TASK TO COMPLETE
Retype the records word for word, starting at the beginning and ending at the line that contains "legend-label: L4 is", with both ends included. Leave the pictures out of your copy.

MATERIALS PROVIDED
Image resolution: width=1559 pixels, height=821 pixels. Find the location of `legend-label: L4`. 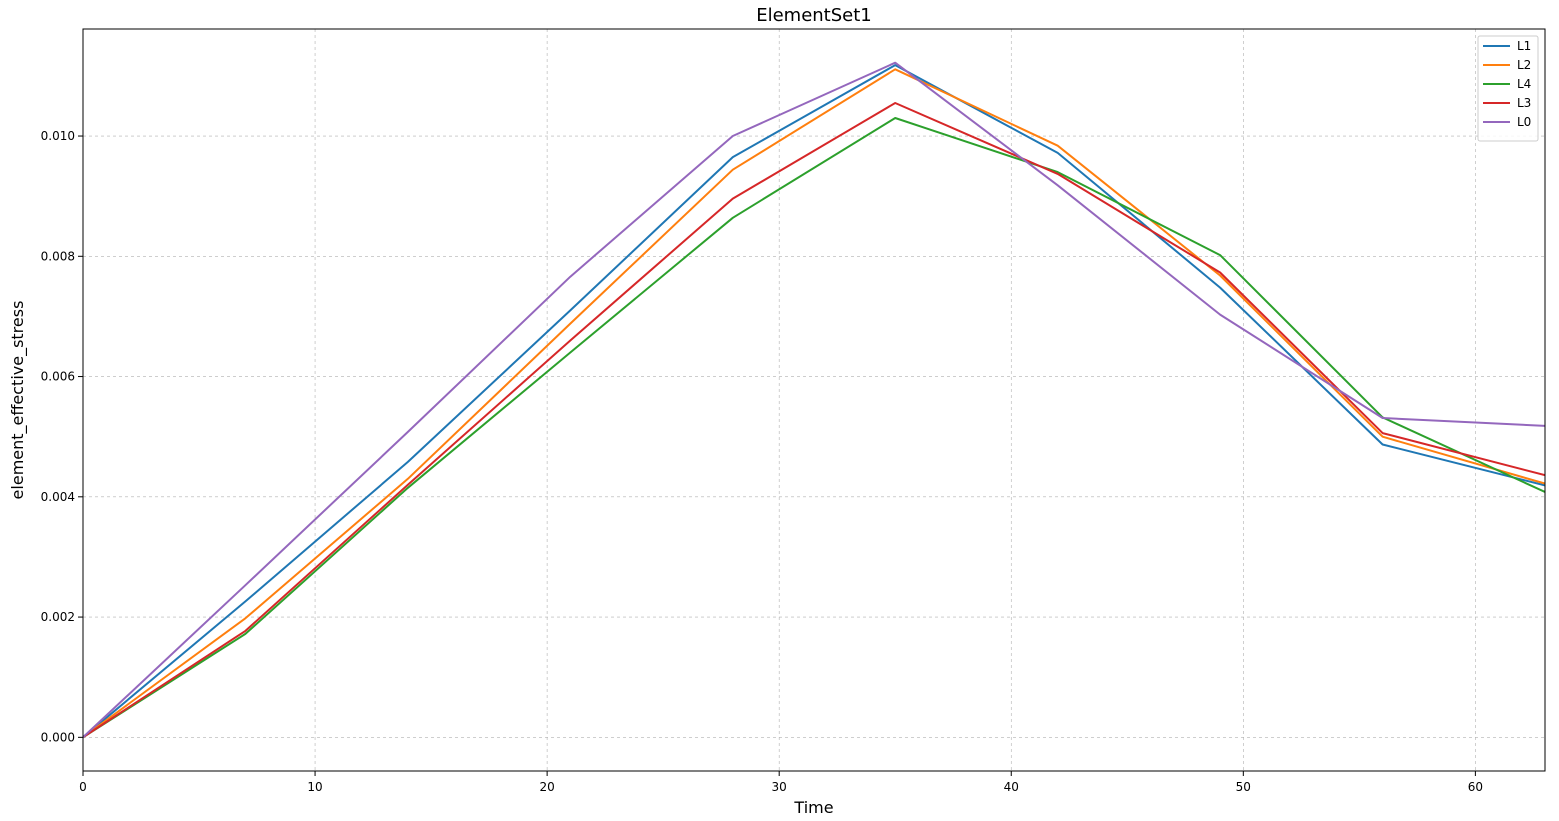

legend-label: L4 is located at coordinates (1524, 84).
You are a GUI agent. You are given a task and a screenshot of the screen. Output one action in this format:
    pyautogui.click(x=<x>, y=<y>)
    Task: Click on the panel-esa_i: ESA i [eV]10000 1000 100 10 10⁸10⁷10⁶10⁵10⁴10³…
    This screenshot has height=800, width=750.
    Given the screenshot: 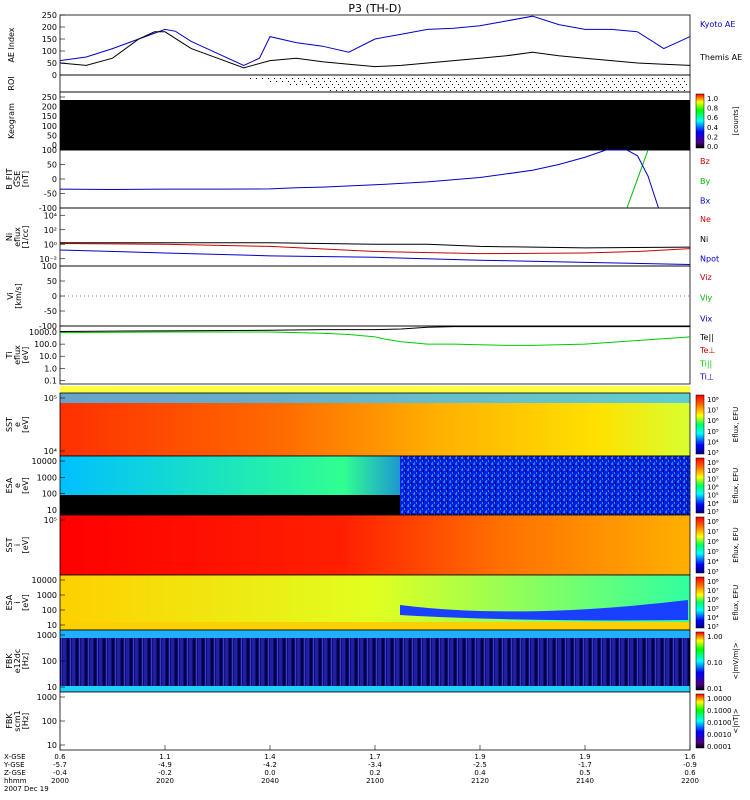 What is the action you would take?
    pyautogui.click(x=372, y=602)
    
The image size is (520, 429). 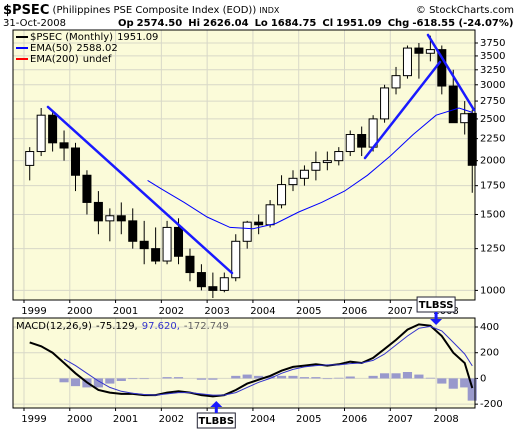 I want to click on x-tick-label: 2003, so click(x=216, y=312).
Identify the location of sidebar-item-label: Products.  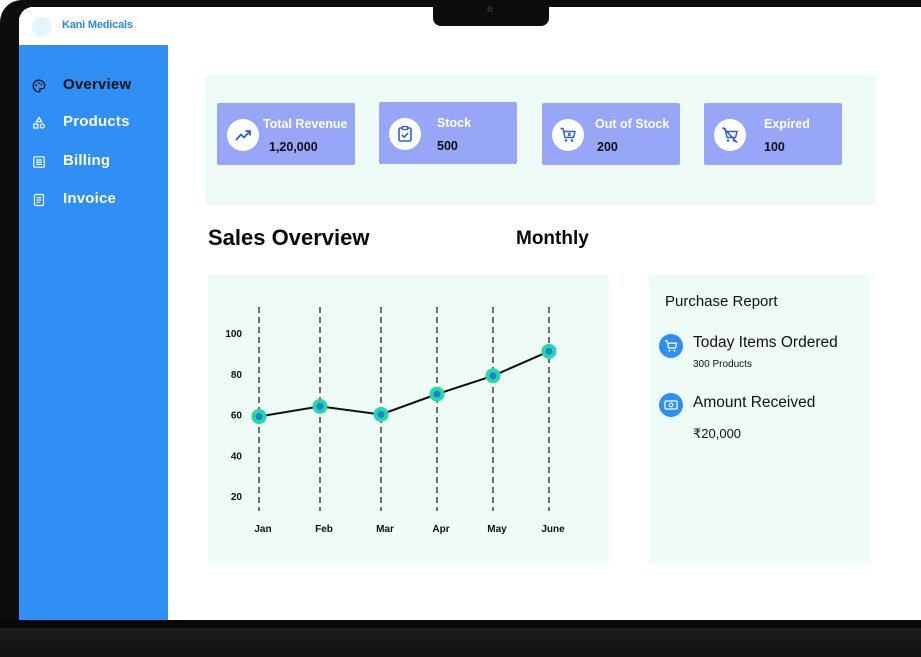
(96, 122).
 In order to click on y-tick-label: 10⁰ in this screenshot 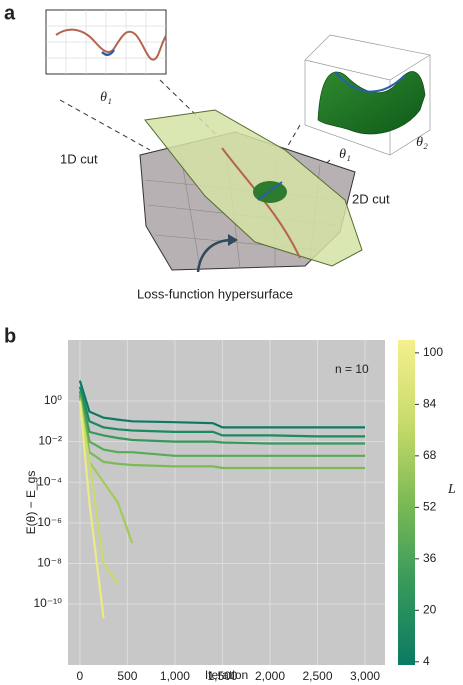, I will do `click(53, 400)`.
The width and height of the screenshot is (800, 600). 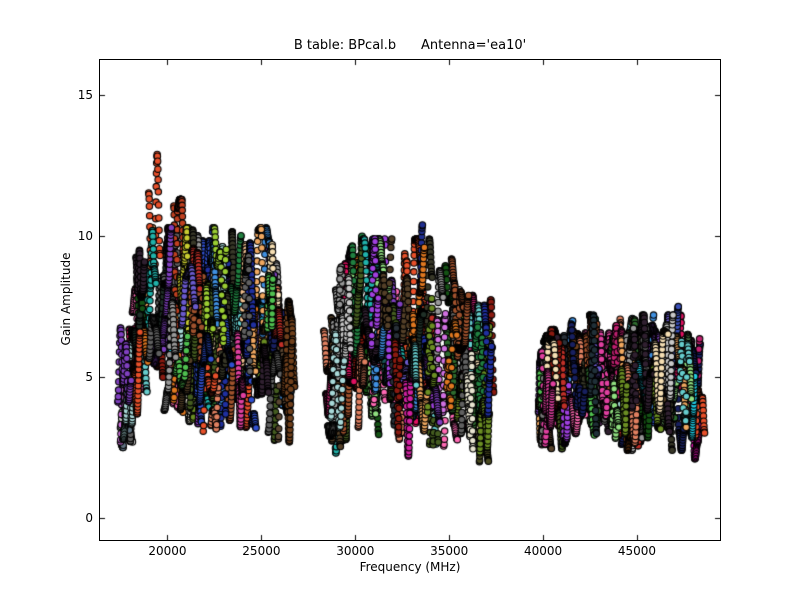 I want to click on y-axis-label: Gain Amplitude, so click(x=66, y=299).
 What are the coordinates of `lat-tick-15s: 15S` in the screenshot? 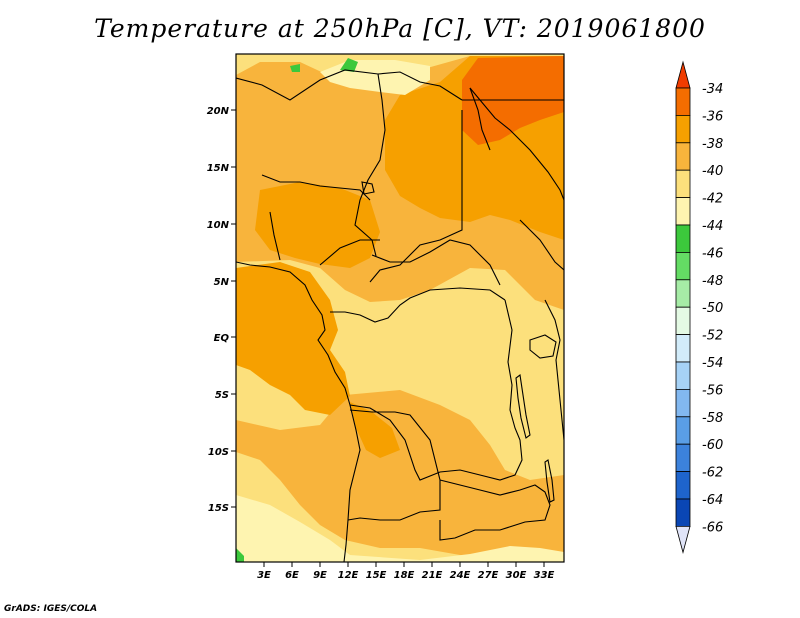 It's located at (222, 508).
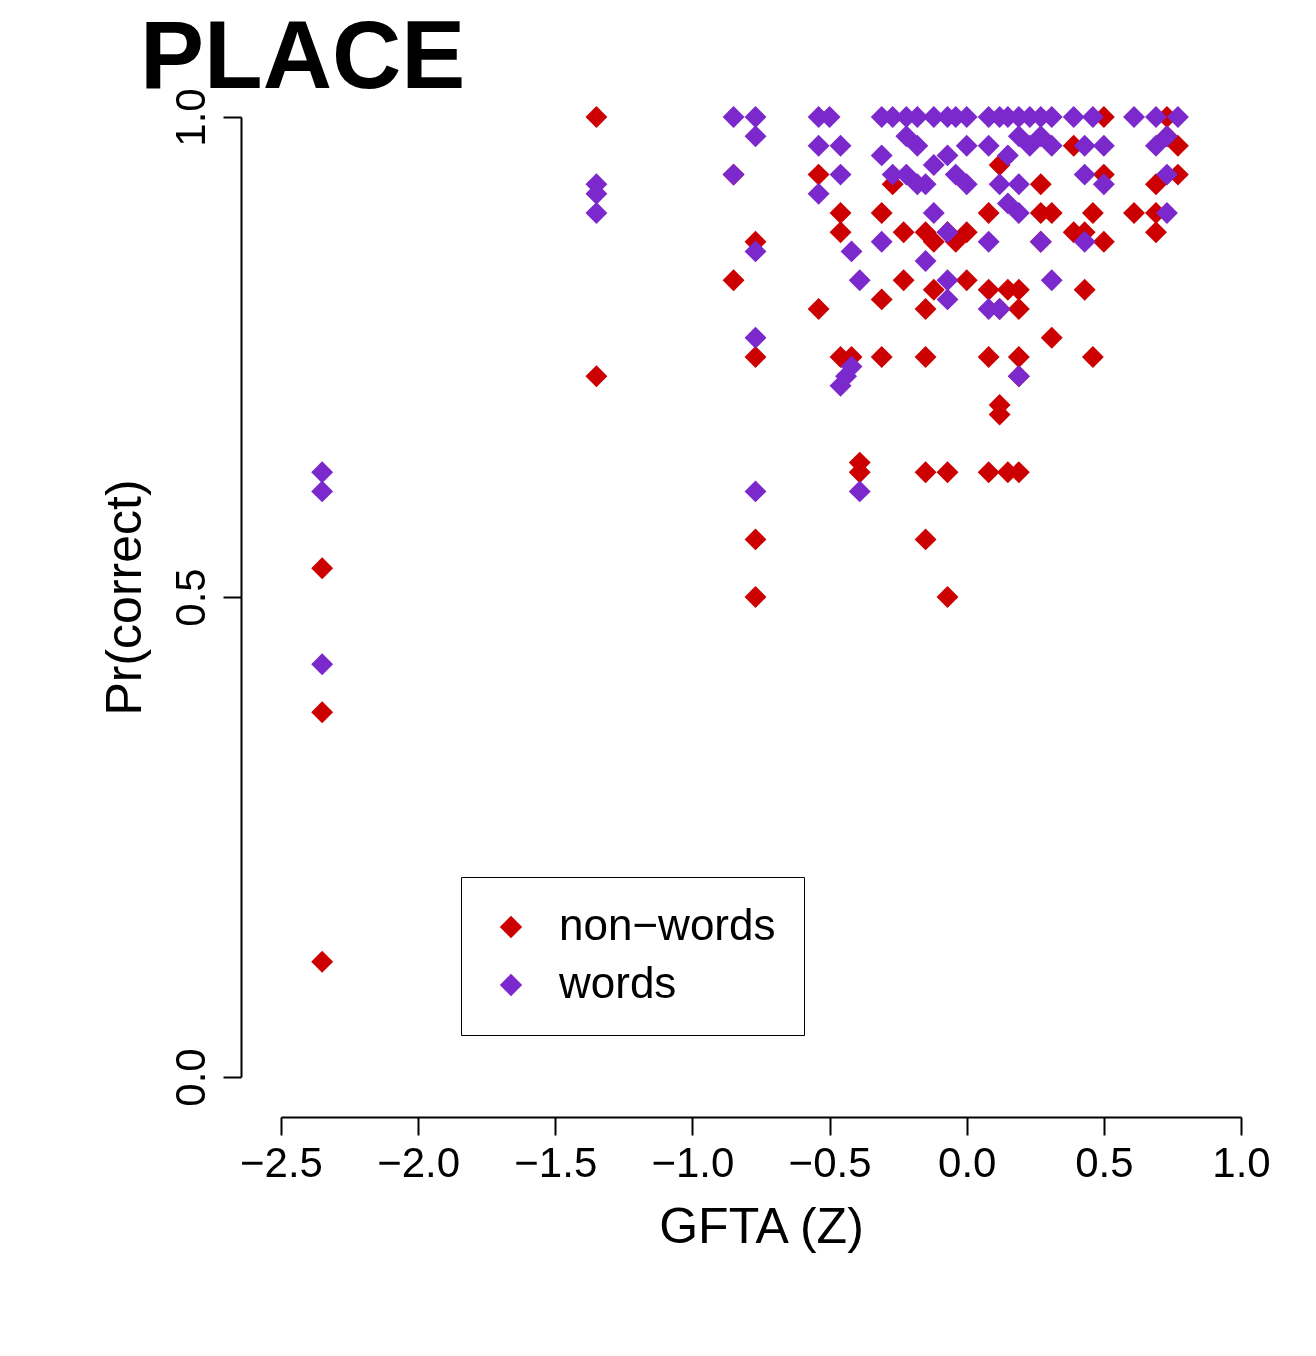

YOUR RESPONSE
Image resolution: width=1559 pixels, height=821 pixels. Find the location of `legend-label: L4`. 

legend-label: L4 is located at coordinates (1524, 84).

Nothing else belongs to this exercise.